:: RECORDS FOR PROCESSING ::
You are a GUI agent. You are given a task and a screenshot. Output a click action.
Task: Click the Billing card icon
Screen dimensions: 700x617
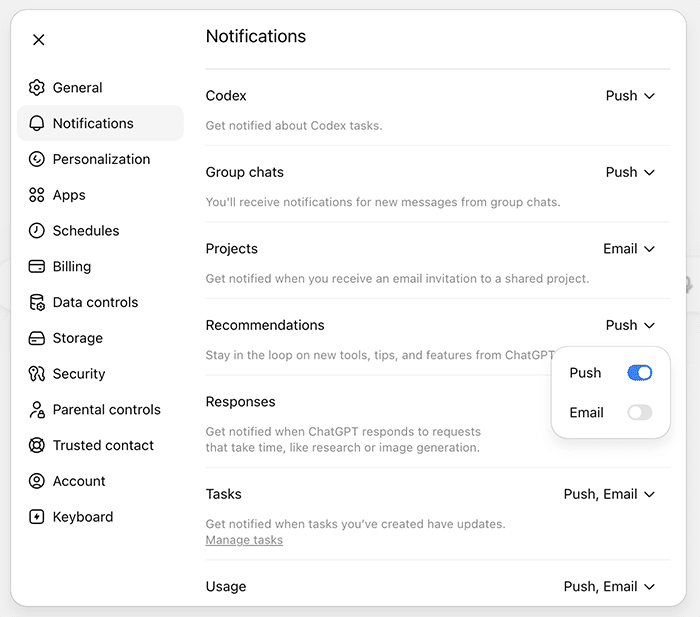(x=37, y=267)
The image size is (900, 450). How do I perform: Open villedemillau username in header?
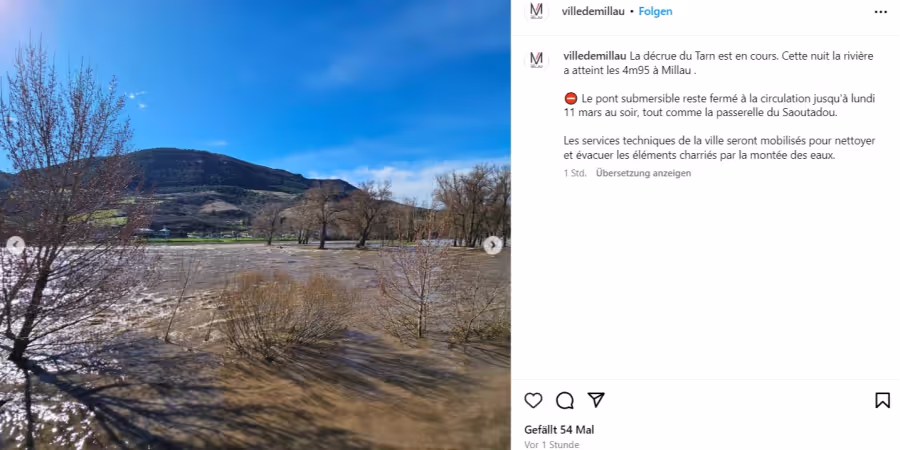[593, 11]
:::
● **EXERCISE REQUIREMENTS**
Restate word for word each line from the one containing "Screen dimensions: 700x617" through the end of the material, pictures excluded.

● **OUTPUT OF THE EXERCISE**
Screen dimensions: 700x617
(x=37, y=267)
The image size is (900, 450). How do I perform: Open villedemillau username in header?
[593, 11]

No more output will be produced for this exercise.